Campaign To Oust ACLU Leaders Encounters Resistance
This article is from the archive of The New York Sun before the launch of its new website in 2022. The Sun has neither altered nor updated such articles but will seek to correct any errors, mis-categorizations or other problems introduced during transfer.
A new campaign to oust the leadership of the ACLU is encountering resistance from some former leaders of the organization. About 30 people with longtime ties to the group launched a Web site yesterday, www.Savetheaclu.org, aimed at replacing the ACLU’s executive director, Anthony Romero, and its president, Nadine Strossen. A statement posted on the site complains about “breaches of principle” by the organization, including a recently shelved effort that critics described as an attempt to limit public criticism by board members.

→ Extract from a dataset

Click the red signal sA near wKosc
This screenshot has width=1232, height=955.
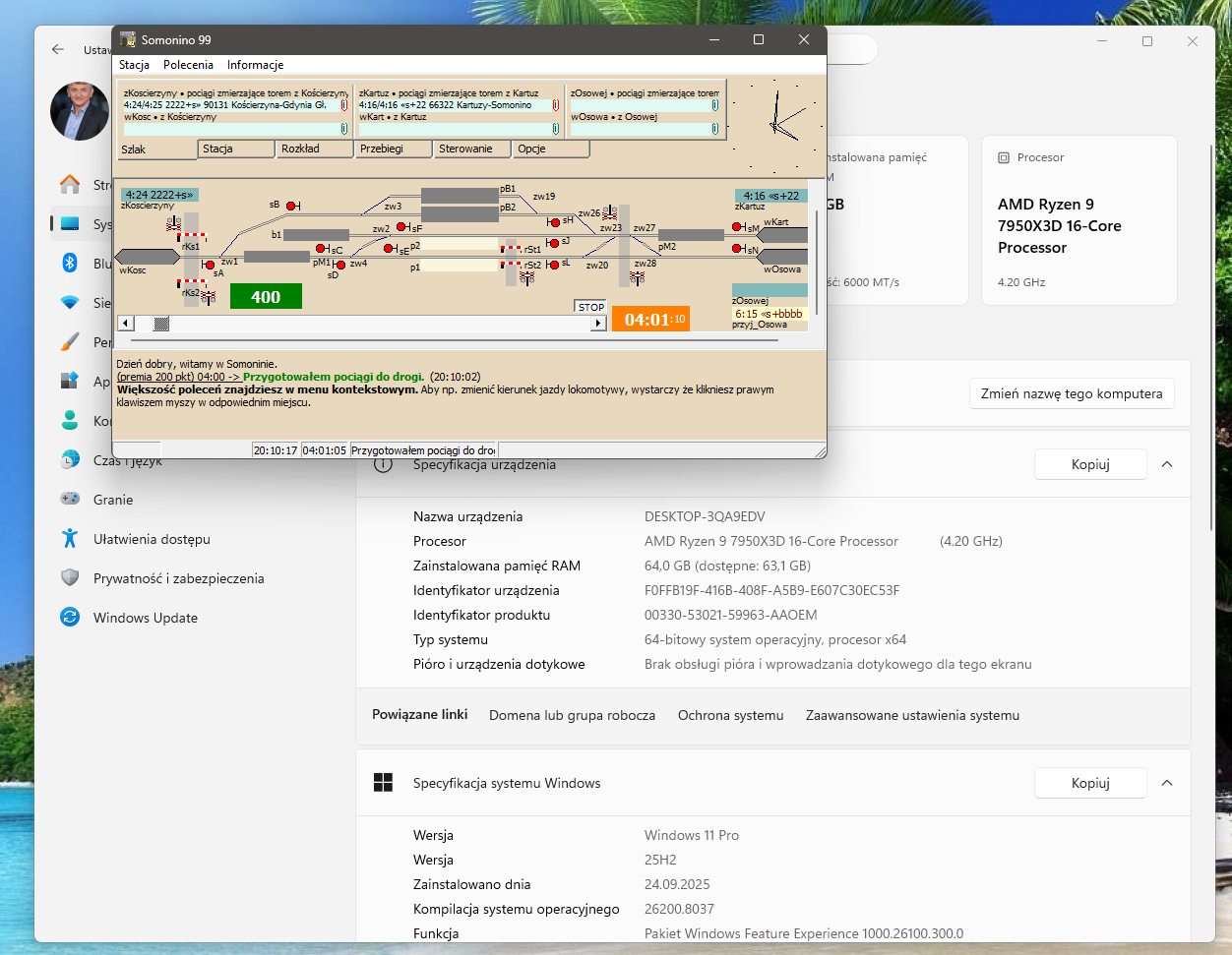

“The ACLU now stands exposed, and widely ridiculed, for repeatedly acting in contempt of its own core principles, and for chilling and even attempting to prohibit dissent within its own ranks,” the statement said. The dissident group includes a former executive director of the ACLU, Ira Glasser, and a former head of the group’s New York chapter, Norman Siegel. Now, other prominent figures in ACLU history are stepping forward to denounce the rebels and voice confidence in Mr. Romero and Ms. Strossen.
“The organization has been excellent over the last five years,” a former ACLU president, Norman Dorsen, said in an interview last night. “There have probably been mistakes from time to time, but there have always been mistakes.”
Mr. Dorsen said personal disputes with specific ACLU officials explained the involvement of many of those on the dissident roster. “They built this into a controversy of cosmic proportions when in my opinion the organization is sound and it’s unjustified to make these calls for their removal,” he said. Mr. Dorsen said those signing a letter backing the ACLU leadership included a former executive director of the group, Aryeh Neier, a former legal director, Burt Neuborne, and three former legislative directors, John Shattuck, Morton Halperin, and Laura Murphy. A North Carolina attorney who is among those calling for change, James Ferguson II, wrote to his colleagues Monday explaining his decision to leave the group’s board after 18 years.”I no longer feel that meaningful change can come from the current leadership in the present circumstance,” he said in a letter obtained by The New York Sun.
Mr. Ferguson complained of “a pattern of errant conduct” by Mr. Romero, including cooperation with federal government efforts to have the ACLU refuse assistance to those on a “watch list” of alleged terrorists and supporters of terrorism. Mr. Ferguson rejected the dissident label, describing the rebels as “loyalists” seeking to reaffirm the organization’s tolerance for internal and external dissent.
A spokeswoman for the ACLU, Emily Whitfield, said the group’s recent activism against perceived excesses in the war on terror belies the allegations of mismanagement. The activation of the Web site was first reported yesterday by the New York Times.